Having begun by quoting Arthur C. Clarke, Kelley ended by quoting Terry Pratchett: “Real stupidity beats artificial intelligence every time!”
With more than 4000 AOI systems installed world-wide, Orbotech’s development programme continued to seek innovative solutions. In a presentation entitled “How AOI can enhance the ability to control the PCB manufacturing process,” Uwe Altmann introduced their new Ultra Dimension product. This machine combined several functions, and offered savings in space and operating costs. Pattern inspection and laser via inspection were completed in a single scan with a proprietary technique which captured and analysed three different types of image. Detection capabilities were enhanced, with fewer false calls and reduced set-up time. The machine was capable of automatically measuring conductor widths, enabling tighter impedance control on advanced fine-line applications. It also had a remote multiple-image verification facility, reducing the number of verification stations required and assisting the operator in differentiating between real and false defects.

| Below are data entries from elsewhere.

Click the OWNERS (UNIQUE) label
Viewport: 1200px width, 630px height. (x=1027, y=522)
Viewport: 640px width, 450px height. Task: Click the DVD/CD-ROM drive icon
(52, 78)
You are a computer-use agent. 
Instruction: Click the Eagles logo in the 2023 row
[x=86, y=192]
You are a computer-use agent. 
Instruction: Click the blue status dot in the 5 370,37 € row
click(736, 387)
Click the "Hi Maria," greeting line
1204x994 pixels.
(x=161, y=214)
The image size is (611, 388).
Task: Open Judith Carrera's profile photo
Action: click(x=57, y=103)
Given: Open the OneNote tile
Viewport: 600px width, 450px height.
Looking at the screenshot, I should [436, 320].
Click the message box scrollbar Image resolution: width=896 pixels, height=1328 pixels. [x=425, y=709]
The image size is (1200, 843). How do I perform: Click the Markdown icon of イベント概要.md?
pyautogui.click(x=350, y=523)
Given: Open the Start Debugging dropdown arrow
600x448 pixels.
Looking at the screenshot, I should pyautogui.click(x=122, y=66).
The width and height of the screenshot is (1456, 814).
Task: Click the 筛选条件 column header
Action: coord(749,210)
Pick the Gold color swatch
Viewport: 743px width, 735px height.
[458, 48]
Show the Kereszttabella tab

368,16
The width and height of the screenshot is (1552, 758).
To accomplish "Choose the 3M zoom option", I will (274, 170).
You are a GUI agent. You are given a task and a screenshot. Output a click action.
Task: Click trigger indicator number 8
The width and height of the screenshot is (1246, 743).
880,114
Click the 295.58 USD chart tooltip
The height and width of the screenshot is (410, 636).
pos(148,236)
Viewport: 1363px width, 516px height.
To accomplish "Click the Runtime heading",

Altmann used a video to illustrate the practical functionality of the system, and the high-decibel blast that ensued when the sound button was eventually located made certain of the attentiveness of the audience!
Supreme showman Don Monn, Taiyo America’s European sales, new product development and OEM manager, described how solder mask needs could be re-defined with inkjetting.
Reviewing the history of solder mask, which had originally been intended as an aid to wave soldering, he described a chronological succession of technologies: screen-printed heat-cured epoxy, screen-printed UV-cured acrylic, liquid photoimageable epoxy-acrylate contact printed, liquid photoimageable epoxy-acrylate direct imaged, and all of the problems of the past related to registration, adhesion to copper, mask-in-hole, mask-on-pad, dam retention, legend adhesion, and performance through multiple final finishes, together with equipment and maintenance costs, waste disposal and associated environmental issues.
Then he came to inkjet! Coverage where it was needed, no tack drying, no exposing, no developing, less handling, simple clean-coat-cure process sequence, no artwork, no mask-in-hole, no spread/crawl effects.
He posed a list of rhetorical questions about what customers and end-users wanted and needed: Are holes getting bigger? Are line and space widths growing? Are panel values decreasing? Are defects becoming acceptable? Are lead times increasing? Is resolution becoming a non-issue? Should you be building extra to cover scrap?
He urged PCB fabricators to find their niche and concentrate on building what made them money, adding equipment as required to sustain their business. And to re-define their needs so far as solder mask was concerned. What were the needs? He listed excellent and repeatable registration, keeping the mask out of the holes, keeping the mask off the pads, eliminating broken or missing dams, reducing or eliminating rework and scrap, accurately sized mask-defined pads, robustness through all final finishes, and meeting the customer’s schedule.
These needs could be satisfied with inkjet solder mask, which was in the final stages of development and qualification, and would benefit the businesses of PCB fabricators in many ways, in particular improve efficiency and cost-effectiveness and make the business stronger.